Posted September 3, 2009 at 8:26 PM

Tags: ColdFusion, Search Engine Optimization

When writing RewriteCond (rewrite condition) and RewriteRule (rewrite rule) directives in IIS Mod-Rewrite's URL rewriting configuration files, we have access to several server variables. We can get the value of these server variables using the following syntax:

%{VARIABLE_NAME}

So, for example, to get the name of the requested file name, we would use:

%{REQUEST_FILENAME}

Since none of the rewrite documentation (IIS Mod-Rewrite's or otherwise) has shed too much light on what kind of values these variables hold, I figured I would run some tests to clear up my own personal confusion. I created a RewriteCond (rewrite condition) that would run against a server variable. Then, I enabled IIS Mod-Rewrite logging and ran the RewriteCond against each of the server variables that looked like it might hold useful information.

For each of the following tests, I requested this url:

/iis_mod_rewrite2/foo/

Without bothering to show you the RewriteCond (rewrite condition), here is what I found:

REQUEST_METHOD

GET

SCRIPT_FILENAME

c:/inetpub/wwwroot/iis_mod_rewrite2/foo/

PATH_INFO

[empty string]

THE_REQUEST

GET /iis_mod_rewrite2/foo/ HTTP/1.1

REQUEST_URI

/iis_mod_rewrite2/foo/

REQUEST_FILENAME

c:/inetpub/wwwroot/iis_mod_rewrite2/foo/

DOCUMENT_ROOT

[empty string]

The above were all tested with RewriteCond directives; and, while this next one is not a "server variable", I wanted to demonstrate the point that when you use a RewriteRule (rewrite rule) rather than a RewriteCond (rewrite condition), the implicit request value that you'll be testing regular expression patterns against would be:

foo/

This is all very interesting stuff. A few of the variables look like they could all be used for some good regular expression pattern matching (the basis of most all URL rewriting); but, when running pattern matching, we should think deeply about which one we choose. Obviously, when writing RewriteRule directives, we'll just use the implicit request value (foo/); but, when we write pattern comparisons in RewriteCond directives, we'll want to select the smallest possible string to test.

Regular expressions, while extremely sexy, are also costly operations. To cut down on as much of that cost possible, the target string should be of minimal length. Looking at the server variable values above, it makes sense then to always use the REQUEST_URI when performing URL-based pattern tests. This value is about half the length of any other like-value which means that our regular expressions should run twice as fast.

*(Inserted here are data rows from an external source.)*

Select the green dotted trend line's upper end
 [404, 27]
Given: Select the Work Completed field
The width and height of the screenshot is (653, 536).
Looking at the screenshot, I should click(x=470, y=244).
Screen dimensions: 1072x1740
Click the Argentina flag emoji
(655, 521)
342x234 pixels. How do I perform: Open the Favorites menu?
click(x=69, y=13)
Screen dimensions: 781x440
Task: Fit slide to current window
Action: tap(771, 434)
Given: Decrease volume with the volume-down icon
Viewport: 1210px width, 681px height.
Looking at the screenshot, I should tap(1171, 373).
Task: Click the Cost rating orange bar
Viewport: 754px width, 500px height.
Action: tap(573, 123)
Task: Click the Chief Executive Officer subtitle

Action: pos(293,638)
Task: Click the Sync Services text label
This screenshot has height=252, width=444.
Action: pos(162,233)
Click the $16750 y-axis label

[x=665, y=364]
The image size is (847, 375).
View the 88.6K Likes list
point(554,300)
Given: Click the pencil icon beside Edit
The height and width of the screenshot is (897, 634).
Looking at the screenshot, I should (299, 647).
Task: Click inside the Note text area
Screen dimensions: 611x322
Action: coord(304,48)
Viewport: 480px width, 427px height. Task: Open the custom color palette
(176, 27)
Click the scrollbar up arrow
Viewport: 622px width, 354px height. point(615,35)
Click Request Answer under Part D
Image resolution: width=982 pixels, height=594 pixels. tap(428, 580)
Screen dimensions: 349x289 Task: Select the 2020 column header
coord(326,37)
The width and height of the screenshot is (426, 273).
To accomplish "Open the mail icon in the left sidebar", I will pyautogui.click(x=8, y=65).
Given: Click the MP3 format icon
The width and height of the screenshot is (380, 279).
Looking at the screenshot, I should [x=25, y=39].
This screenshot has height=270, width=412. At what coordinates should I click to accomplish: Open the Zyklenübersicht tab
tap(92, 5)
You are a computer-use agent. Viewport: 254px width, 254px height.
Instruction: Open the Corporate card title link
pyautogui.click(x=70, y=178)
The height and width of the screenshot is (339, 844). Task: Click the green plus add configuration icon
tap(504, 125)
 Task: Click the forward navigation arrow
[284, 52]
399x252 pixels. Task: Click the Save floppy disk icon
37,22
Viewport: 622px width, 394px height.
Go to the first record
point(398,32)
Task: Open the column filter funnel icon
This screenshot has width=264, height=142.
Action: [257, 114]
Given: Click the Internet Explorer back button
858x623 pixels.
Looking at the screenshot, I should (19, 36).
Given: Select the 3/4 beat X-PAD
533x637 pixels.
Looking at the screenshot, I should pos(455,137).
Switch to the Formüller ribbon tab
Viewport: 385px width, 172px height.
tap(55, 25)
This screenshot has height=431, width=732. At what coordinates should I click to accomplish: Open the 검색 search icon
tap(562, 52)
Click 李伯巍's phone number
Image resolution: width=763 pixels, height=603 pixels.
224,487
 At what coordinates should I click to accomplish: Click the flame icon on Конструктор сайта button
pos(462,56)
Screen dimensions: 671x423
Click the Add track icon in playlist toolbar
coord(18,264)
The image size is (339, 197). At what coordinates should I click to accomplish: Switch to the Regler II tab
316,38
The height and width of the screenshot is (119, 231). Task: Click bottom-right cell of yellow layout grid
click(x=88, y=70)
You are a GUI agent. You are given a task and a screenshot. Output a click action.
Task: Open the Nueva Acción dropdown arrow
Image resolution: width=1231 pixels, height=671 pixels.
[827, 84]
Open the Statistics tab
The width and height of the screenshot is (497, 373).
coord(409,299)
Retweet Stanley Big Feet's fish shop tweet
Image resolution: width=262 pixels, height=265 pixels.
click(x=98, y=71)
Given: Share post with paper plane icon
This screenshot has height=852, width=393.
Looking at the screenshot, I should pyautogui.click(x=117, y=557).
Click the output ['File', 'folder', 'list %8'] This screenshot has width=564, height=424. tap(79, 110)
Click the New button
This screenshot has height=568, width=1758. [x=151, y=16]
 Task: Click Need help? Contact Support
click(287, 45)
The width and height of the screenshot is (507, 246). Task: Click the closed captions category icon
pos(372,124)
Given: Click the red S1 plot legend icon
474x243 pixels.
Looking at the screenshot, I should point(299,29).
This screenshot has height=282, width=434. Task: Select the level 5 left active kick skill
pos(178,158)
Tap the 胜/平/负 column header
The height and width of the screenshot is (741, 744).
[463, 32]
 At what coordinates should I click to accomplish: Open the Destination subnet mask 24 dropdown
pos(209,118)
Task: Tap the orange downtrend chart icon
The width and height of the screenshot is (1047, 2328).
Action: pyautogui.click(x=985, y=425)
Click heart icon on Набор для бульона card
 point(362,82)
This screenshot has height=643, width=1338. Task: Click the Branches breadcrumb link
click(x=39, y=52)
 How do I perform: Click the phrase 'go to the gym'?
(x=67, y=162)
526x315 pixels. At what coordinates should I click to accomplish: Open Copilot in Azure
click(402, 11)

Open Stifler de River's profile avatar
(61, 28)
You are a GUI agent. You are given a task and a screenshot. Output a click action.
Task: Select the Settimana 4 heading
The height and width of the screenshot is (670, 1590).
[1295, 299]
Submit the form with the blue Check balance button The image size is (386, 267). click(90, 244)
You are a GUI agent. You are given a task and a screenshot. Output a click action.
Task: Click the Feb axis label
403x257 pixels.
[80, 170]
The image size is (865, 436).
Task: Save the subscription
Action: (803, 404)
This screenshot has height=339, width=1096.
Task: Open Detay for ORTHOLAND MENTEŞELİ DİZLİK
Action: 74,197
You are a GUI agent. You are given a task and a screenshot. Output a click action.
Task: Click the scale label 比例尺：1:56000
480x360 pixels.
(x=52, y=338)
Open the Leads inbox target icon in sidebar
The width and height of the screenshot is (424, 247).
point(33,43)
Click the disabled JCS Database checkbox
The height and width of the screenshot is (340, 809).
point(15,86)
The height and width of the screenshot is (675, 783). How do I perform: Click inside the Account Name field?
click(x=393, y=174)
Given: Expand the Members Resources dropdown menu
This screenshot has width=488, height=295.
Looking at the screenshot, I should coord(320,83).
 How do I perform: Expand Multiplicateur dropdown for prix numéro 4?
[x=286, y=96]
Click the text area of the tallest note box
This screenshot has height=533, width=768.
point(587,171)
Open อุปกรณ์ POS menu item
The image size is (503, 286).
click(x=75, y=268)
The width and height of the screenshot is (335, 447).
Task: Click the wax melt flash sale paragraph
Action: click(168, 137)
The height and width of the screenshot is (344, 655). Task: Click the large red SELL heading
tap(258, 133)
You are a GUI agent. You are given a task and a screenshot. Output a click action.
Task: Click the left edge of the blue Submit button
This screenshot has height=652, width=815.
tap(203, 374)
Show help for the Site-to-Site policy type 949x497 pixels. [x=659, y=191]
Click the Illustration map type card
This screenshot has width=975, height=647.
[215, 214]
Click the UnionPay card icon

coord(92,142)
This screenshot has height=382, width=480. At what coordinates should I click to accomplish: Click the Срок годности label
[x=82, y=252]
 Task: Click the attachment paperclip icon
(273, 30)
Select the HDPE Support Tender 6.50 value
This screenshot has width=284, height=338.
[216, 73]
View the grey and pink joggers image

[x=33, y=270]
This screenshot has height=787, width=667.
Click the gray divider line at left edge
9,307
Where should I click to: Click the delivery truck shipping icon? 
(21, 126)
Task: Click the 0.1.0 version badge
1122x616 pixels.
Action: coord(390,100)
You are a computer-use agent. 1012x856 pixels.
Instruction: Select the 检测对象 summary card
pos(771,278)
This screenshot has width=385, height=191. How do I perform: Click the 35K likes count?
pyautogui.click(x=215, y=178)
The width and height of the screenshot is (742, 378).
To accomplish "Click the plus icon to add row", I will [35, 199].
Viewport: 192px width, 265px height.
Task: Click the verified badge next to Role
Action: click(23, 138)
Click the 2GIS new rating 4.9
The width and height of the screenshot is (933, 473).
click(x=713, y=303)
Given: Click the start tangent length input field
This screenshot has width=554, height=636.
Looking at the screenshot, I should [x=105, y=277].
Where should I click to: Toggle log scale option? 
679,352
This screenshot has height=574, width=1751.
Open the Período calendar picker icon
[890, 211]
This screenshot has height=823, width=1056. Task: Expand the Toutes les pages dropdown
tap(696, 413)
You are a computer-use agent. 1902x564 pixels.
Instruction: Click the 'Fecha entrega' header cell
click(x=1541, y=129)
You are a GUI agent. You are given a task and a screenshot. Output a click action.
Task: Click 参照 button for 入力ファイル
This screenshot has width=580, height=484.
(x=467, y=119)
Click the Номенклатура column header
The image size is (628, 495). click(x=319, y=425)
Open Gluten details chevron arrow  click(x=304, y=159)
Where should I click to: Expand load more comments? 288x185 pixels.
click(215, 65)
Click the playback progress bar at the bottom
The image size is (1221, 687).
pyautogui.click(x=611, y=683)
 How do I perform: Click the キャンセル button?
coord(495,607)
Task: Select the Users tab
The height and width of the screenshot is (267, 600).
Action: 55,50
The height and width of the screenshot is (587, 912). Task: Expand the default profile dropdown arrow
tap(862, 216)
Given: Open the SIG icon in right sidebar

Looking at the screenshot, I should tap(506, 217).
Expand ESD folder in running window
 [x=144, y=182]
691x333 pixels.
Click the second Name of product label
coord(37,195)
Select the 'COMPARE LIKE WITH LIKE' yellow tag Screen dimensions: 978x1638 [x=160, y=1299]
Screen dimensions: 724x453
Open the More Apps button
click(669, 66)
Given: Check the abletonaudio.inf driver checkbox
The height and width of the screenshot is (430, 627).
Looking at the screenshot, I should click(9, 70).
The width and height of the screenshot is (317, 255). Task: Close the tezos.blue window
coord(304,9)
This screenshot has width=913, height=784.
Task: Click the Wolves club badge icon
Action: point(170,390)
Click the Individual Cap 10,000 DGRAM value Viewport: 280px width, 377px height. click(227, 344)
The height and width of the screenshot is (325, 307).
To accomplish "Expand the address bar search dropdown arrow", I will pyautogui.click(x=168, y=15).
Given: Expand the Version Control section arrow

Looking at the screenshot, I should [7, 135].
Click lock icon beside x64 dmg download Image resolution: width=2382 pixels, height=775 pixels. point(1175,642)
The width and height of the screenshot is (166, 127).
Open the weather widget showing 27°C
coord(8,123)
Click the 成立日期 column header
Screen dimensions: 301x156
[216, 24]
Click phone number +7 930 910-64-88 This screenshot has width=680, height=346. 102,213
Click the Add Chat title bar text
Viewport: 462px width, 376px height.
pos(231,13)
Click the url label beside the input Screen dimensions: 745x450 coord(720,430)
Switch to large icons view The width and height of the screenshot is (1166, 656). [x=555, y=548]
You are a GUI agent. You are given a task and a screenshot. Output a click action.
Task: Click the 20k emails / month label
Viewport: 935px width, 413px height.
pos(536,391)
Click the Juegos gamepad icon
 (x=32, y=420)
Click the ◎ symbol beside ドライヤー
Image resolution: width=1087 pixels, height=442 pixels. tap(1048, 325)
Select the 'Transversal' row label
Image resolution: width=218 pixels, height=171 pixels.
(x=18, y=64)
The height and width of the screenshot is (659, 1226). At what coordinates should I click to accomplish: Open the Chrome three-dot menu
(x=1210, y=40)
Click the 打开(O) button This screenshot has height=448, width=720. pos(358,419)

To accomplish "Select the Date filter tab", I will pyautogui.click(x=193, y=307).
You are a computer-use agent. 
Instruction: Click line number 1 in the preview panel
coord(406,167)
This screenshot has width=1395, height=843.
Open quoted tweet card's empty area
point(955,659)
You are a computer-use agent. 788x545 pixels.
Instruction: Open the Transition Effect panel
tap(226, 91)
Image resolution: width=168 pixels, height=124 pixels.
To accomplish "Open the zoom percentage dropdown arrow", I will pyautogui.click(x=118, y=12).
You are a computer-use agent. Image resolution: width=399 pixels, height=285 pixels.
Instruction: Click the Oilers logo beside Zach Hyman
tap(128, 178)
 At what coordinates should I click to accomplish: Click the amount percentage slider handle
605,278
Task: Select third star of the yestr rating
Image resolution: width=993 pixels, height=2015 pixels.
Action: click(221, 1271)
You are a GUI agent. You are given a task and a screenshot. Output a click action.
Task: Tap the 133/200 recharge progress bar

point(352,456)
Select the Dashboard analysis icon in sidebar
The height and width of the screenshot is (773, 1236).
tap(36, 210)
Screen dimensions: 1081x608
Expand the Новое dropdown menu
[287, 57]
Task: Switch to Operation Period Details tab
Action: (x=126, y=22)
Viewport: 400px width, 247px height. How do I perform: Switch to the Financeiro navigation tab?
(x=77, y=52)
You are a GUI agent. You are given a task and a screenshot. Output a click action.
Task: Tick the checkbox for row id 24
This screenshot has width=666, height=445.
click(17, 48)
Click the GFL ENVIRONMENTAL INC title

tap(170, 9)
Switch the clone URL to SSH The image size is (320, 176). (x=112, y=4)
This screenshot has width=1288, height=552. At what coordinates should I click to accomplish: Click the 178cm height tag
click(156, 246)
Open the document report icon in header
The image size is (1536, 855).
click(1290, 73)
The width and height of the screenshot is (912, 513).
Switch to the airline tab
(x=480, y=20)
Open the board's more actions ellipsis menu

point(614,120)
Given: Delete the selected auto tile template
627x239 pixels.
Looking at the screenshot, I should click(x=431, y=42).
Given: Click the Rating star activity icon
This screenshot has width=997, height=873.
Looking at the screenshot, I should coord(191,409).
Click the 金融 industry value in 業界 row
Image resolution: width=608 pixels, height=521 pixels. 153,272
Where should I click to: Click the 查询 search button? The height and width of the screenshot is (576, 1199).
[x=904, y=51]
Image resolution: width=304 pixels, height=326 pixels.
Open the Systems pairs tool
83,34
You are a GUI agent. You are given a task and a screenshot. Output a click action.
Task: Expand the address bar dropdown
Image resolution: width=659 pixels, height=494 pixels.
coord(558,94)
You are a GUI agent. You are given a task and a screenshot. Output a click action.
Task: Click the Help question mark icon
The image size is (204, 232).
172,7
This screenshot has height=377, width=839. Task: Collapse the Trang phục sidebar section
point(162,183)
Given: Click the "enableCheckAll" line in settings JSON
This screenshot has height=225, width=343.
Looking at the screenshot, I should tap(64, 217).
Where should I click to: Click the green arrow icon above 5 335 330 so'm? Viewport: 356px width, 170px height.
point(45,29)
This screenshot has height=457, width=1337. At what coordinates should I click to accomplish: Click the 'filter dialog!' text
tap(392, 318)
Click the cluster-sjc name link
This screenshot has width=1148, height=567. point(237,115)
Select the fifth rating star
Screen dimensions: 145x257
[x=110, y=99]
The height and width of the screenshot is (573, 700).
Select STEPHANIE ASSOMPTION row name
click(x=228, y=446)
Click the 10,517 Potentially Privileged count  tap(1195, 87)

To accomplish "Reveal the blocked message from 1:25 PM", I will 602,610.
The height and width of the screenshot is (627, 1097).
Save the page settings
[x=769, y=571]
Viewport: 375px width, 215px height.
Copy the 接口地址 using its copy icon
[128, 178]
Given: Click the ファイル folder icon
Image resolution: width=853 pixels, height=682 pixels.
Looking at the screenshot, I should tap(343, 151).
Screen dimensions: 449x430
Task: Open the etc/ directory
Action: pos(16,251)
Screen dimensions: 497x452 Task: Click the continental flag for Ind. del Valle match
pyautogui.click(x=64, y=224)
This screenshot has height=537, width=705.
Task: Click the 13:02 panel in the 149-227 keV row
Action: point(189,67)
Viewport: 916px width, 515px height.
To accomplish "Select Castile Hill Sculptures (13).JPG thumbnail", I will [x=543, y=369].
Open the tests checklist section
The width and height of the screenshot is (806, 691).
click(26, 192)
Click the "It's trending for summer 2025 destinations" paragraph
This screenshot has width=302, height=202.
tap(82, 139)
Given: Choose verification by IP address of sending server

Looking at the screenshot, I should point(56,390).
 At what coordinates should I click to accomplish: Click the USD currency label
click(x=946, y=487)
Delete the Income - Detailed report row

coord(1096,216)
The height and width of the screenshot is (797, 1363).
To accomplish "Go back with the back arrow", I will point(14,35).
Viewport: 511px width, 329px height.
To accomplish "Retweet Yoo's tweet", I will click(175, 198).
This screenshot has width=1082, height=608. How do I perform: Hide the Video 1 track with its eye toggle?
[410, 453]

While this might seem like premature optimization, remember that the URL rewrite engine is being executed for every single page request made to the server (under a given configuration file). That's a lot of processing! As such, we're going to want to add optimizations where ever possible.

Post Comment  |  Ask Ben  |  Permalink  |  Other Searches  |  Print Page




Learning ColdFusion 9 - ColdFusion 9 tutorials, samples, examples, demos

Reader Comments

Sep 4, 2009 at 8:17 AM // reply »
79 Comments

@Ben,

It seems that you are advising premature optimization. A couple quick regexes per page request is extremely fast - thousands or hundreds of thousands of times faster than waiting on filesystem access or database access.

A regular expression will *not* run in half the time simply because the input string is half as long. Moreover, even if it did, what difference does an extra microsecond make when each database query takes milliseconds?

Of course, there are indeed slow regexes. But that is an algorithmic flaw, and using the correct algorithm instead of a flawed algorithm (a bad regex) is always a good idea. The answer is to use the correct regex for the situation on the correct input text for the situation, not to try to squeeze a few more microseconds of performance before you have any indication that that is where your performance problems actually lie.

Nevertheless, you should almost always be matching on the protocol, the domain, the port, and the path component of the URL as expressed in REQUEST_URI (whether taken whole or split into virtual directory path and path within virtual directory). You should not be matching on the filesystem filenames or the request line as a whole.

Justice


Sep 4, 2009 at 8:25 AM // reply »
6,516 Comments

@Justice,

I think it is really only premature optimization IF there is additional overhead involved; meaning, it's premature if you would in a lot of extra effort just to get a bit more performance. What I'm talking about here is not putting in more effort - what I'm advocating here is simply choosing the most appropriate server variable if you need to runs regex patterns against the URL.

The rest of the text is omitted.